Vous considérez que nous sommes entrés, depuis la fin des années 1970, dans un « nouveau monde », expression qui doit donner son titre à votre prochain livre (1). Qu’y a-t-il de vraiment nouveau ?
Cette expression peut certes sembler banale, mais je lui donne un sens précis : pour la première fois dans l’histoire humaine, le monde est vraiment Monde. Nous assistons à un processus qui va bien au-delà de la mondialisation financière ou technique : la fabrication politique – au sens fort du mot – d’un espace planétaire. Des parties du monde autrefois dominées, comme l’Inde ou la Chine, s’imposent comme des partenaires à part entière sur la scène internationale. Le bloc soviétique s’est effondré, alors qu’il représentait le dernier véritable empire sur la surface du globe. La puissance américaine, dont l’hégémonie politique et militaire était incontestée, se trouve fragilisée. Nous sommes dans le premier monde qui ne se perçoit pas sous le signe d’antagonismes irréductibles entre ses parties. Il y a des grands et des petits, mais aucun Etat n’est en mesure de dominer les autres. Il s’agit d’un changement considérable, dont nous ne mesurons pas encore toutes les conséquences sur la vie des sociétés.
C’est aussi en ce sens que j’utilise à dessein l’expression de « nouveau monde ». Le monde humain dans lequel nous vivons me paraît tout aussi inconnu que le monde spatial pouvait l’être pour Christophe Colomb et Vasco de Gama. Nous connaissons le globe, possédons des cartes, des satellites, des GPS, etc. Mais humainement parlant, nous sommes désorientés. Nous comprenons mal comment fonctionnent les sociétés et qui sont les individus qui les composent. La mondialisation géographique a eu lieu ; nous sommes aujourd’hui au tout début de la mondialisation humaine et sociale.
Nous aurions aussi affaire à un nouvel individu. C’est du moins ce que vous avez avancé dans l’un de vos articles célèbres, « Essai de psychologie contemporaine » (1998), où vous analysiez l’émergence d’un « nouvel âge de la personnalité ». Maintenez-vous cette thèse ?
Si je réécrivais ce texte aujourd’hui, il serait plus radical encore. Je crois en effet que nous avons affaire à une révolution anthropologique. Tout a changé : notre identité personnelle, notre rapport au corps, notre rapport aux autres et la façon dont nous nous inscrivons dans la société. Pour définir ce nouvel individu, on peut évoquer son narcissisme, son hédonisme, etc.
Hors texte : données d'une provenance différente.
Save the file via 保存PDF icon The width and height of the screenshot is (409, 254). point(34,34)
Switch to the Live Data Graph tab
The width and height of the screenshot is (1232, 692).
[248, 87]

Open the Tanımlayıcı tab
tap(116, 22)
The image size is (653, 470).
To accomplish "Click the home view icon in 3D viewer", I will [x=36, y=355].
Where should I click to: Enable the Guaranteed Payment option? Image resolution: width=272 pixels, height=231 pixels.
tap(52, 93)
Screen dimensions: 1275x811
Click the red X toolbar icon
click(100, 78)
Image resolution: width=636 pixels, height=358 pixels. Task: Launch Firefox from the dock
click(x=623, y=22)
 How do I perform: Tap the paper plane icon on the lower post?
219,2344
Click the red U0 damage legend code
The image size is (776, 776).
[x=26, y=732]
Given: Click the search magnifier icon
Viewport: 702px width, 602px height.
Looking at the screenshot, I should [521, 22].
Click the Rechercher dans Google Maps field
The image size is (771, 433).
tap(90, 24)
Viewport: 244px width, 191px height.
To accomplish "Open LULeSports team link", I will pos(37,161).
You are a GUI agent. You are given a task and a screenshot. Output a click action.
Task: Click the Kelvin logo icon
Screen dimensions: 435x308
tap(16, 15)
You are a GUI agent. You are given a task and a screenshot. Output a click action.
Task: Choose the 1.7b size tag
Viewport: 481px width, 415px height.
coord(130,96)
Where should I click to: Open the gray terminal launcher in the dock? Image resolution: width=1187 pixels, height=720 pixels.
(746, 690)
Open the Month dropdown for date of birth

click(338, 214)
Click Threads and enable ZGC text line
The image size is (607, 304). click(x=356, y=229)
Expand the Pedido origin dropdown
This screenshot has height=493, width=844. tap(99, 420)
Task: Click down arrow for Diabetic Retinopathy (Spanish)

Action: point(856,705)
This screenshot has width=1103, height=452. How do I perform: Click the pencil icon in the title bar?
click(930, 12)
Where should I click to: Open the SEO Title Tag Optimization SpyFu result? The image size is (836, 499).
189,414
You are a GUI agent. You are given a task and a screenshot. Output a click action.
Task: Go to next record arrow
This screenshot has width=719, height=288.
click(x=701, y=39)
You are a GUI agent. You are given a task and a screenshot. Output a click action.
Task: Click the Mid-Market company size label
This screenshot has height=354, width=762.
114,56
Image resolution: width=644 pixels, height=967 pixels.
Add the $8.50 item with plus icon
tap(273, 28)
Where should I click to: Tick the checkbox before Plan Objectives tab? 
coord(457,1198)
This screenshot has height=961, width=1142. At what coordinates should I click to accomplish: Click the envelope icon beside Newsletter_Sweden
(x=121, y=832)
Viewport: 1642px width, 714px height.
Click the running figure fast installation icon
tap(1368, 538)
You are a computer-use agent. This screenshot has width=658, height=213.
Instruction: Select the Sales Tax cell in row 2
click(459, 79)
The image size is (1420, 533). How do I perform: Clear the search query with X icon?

Mais si ces catégories sont descriptives, elles restent insuffisantes pour rendre compte du remaniement extrêmement profond des repères de l’expérience subjective. Là encore, nous balbutions. Je crois que la bonne méthode consiste à examiner les éléments qui ont rendu cette mutation possible. Il y a tout d’abord eu la transformation des conditions de procréation et de naissance, qui a complètement modifié l’entrée dans le monde des êtres. Les évolutions démographiques ont également conduit à un bouleversement dans les âges de la vie, et par conséquent à une transformation des perspectives existentielles de chacun : on construit sa vie différemment selon qu’elle dure 50 ou 80 ans. Il s’est ensuite produit une révolution fondamentale des rapports entre les sexes, qui a affecté la manière dont chacun se représente soi-même et compose avec l’autre. Enfin, il s’est créé un type d’autoidentification des êtres par leur statut de droit, ce qui me paraît une donnée complètement nouvelle. Toutes les sociétés définissaient les personnes, fondamentalement, par l’extérieur. Elles disaient : « Tu es toi, mais ton identité t’est d’abord donnée par le fait que tu sois d’une famille, d’un pays, d’un monde… » Or ce mode de définition, par l’extérieur, a pris fin. À partir du moment où la société se définit comme une collection d’individus individués, chacun devient, de droit, un individu existant pour soi-même. Ces éléments ont concouru à l’émergence d’un nouveau type d’être, avec de nouvelles façons d’assumer son identité et ses liens aux autres.